Neem in dit geval contact op met een erkende dealer.
Waarschuwing
WAARSCHUWING
Deze functie is een extra hulp tijdens het rijden. Deze functie kan in geen geval
de waakzaamheid en verantwoordelijkheid van de bestuurder vervangen; deze moet altijd
de controle over zijn auto behouden.
Werkzaamheden/reparaties van het systeem
- Bij een botsing kan de uitlijning van de camera worden gewijzigd, wat gevolgen kan hebben voor de correcte werking.
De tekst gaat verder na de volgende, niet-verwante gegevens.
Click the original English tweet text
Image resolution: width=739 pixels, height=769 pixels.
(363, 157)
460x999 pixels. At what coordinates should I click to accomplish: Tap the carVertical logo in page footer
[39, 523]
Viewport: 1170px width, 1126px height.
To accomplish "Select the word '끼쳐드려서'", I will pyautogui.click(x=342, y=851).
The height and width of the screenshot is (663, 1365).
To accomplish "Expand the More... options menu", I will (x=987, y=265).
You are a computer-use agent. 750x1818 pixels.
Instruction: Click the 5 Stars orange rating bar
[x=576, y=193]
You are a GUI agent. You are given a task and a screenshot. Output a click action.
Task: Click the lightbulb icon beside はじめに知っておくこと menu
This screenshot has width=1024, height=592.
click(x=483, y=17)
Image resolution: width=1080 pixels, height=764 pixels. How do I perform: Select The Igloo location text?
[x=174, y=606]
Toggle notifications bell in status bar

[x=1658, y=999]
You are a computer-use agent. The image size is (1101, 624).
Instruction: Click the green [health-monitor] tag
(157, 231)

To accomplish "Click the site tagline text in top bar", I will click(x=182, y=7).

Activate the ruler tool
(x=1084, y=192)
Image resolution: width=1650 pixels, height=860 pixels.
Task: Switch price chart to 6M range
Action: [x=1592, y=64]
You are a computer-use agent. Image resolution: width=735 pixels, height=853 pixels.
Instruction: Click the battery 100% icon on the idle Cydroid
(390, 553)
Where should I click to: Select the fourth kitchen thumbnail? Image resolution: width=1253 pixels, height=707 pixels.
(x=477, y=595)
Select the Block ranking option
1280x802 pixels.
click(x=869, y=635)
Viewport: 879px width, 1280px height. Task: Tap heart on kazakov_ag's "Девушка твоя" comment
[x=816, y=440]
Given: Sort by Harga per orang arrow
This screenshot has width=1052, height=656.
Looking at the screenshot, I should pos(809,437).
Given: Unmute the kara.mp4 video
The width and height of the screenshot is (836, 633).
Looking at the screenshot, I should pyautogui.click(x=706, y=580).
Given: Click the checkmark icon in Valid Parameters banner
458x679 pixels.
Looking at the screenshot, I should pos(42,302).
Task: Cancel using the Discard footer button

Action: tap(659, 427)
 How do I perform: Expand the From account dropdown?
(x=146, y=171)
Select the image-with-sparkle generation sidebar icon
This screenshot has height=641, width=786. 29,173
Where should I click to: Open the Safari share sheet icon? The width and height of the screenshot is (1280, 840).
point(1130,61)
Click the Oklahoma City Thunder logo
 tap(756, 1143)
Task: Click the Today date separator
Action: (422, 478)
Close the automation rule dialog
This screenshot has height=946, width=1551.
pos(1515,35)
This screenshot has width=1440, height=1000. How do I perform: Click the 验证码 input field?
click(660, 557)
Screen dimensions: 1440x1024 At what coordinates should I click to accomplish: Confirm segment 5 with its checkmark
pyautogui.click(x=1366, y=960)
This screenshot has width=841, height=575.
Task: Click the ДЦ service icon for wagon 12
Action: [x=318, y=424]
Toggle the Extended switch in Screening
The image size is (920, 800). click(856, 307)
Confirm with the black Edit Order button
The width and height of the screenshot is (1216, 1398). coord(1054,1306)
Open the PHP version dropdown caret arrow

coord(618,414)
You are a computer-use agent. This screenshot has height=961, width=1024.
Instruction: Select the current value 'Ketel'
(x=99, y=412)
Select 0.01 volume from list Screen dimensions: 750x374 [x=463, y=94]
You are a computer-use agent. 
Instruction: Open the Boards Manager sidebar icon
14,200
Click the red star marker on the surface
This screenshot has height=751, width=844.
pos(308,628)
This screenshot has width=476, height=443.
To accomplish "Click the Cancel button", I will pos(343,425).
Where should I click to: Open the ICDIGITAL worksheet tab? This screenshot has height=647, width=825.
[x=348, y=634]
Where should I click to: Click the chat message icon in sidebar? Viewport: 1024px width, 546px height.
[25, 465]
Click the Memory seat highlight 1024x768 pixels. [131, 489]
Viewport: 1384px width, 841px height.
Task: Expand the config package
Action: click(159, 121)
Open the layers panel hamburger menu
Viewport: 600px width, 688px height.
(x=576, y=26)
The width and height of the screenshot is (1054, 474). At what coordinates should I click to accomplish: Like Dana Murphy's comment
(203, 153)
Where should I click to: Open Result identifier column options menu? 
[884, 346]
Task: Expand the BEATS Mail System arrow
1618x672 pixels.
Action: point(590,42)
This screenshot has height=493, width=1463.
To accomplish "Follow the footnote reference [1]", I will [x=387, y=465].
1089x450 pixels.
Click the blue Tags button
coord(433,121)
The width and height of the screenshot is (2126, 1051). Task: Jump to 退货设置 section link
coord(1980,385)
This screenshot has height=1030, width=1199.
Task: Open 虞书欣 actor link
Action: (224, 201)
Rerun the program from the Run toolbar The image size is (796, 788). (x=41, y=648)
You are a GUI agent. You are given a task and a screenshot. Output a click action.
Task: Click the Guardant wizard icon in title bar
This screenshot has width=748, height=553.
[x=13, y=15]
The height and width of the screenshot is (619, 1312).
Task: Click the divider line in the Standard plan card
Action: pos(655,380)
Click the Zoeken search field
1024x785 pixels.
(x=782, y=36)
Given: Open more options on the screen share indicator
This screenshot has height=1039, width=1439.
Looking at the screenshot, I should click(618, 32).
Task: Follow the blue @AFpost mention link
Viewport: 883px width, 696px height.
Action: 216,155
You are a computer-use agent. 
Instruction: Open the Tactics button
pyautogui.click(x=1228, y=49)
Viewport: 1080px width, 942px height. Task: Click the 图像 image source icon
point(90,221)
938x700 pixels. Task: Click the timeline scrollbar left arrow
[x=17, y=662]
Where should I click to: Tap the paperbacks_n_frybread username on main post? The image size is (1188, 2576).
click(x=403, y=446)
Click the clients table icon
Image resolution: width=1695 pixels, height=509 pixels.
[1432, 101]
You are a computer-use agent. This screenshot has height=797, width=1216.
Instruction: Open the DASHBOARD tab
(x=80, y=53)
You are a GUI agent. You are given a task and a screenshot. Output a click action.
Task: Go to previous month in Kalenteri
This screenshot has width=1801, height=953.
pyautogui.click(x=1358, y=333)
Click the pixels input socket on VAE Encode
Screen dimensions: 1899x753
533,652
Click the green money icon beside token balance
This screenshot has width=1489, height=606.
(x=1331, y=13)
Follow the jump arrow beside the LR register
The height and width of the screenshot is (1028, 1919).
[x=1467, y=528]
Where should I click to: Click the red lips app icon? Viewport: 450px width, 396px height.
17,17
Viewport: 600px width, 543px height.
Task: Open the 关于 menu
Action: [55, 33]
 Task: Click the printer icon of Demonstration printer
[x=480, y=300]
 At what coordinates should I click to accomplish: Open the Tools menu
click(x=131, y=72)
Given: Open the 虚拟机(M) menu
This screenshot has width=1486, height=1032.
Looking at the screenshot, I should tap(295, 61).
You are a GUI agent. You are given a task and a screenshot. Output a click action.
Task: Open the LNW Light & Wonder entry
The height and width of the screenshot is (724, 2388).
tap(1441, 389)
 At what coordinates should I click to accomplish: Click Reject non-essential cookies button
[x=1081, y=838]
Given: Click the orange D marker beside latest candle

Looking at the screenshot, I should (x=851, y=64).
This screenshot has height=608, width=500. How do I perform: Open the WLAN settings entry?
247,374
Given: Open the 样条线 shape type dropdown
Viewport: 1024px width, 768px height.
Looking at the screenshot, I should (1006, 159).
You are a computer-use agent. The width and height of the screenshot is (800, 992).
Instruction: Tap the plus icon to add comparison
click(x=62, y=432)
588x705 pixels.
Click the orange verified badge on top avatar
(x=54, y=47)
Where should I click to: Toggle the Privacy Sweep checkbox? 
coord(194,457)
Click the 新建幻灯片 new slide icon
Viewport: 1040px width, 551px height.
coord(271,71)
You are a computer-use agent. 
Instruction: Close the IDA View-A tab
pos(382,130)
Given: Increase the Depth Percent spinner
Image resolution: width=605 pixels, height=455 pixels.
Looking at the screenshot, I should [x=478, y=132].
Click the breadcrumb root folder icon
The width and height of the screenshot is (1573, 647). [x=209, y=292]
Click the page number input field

Schakel de functie uit en neem contact op met een erkende dealer.
- Alle werkzaamheden in de buurt van de camera (reparaties, vervangingen, aanpassingen aan de voorruit) moeten worden uitgevoerd door een vakman.
Enkel een erkende dealer mag aan het systeem werken.
Storingen van het systeem
Bepaalde omstandigheden kunnen het systeem storen of de correcte werking ervan verhinderen,
zoals:
- bedekte voorruit (vuil, ijs, sneeuw, condensatie enzovoort).
- slechte weersomstandigheden (sneeuw, zware regen, hagel, ijzel, enz.).
- slecht zicht (nacht, mist enz.);
- de wegmarkeringen zijn onregelmatig of moeilijk te onderscheiden (bijv. gedeeltelijk gewist, grote onderlinge afstand, vervormd wegdek);
- verblinding (felle zon, lichten van tegemoetkomende auto's, enz.);
- de weg is smal, bochtig of golvend (scherpe bochten enzovoort);
- u rijdt dicht achter een andere auto op dezelfde rijstrook.
In dit geval kan de functie "Preventie verlaten rijstrook" niet correct of helemaal
niet worden geactiveerd.
Risico van ongewenste, onjuiste correctie of geen correctie van de verplaatsingsrichting.
Uitschakelen van de functie
Schakel de functie uit in deze gevallen:
- het gebied van de camera is beschadigd (aan de kant van de voorruit of de binnenspiegel);
- de weg is glad (sneeuw, ijzel, aquaplaning, kiezelsteentjes enz.);
- slecht zicht (nacht, mist enz.);
- de voorruit is gebarsten of vervormd (voer geen reparaties uit aan dit gedeelte van de voorruit; laat deze vervangen door een merkdealer);
- de auto een aanhangwagen of caravan trekt;
- de auto rijdt een gebied binnen met verschillende wegmarkeringen (zoals bij wegwerkzaamheden enz.).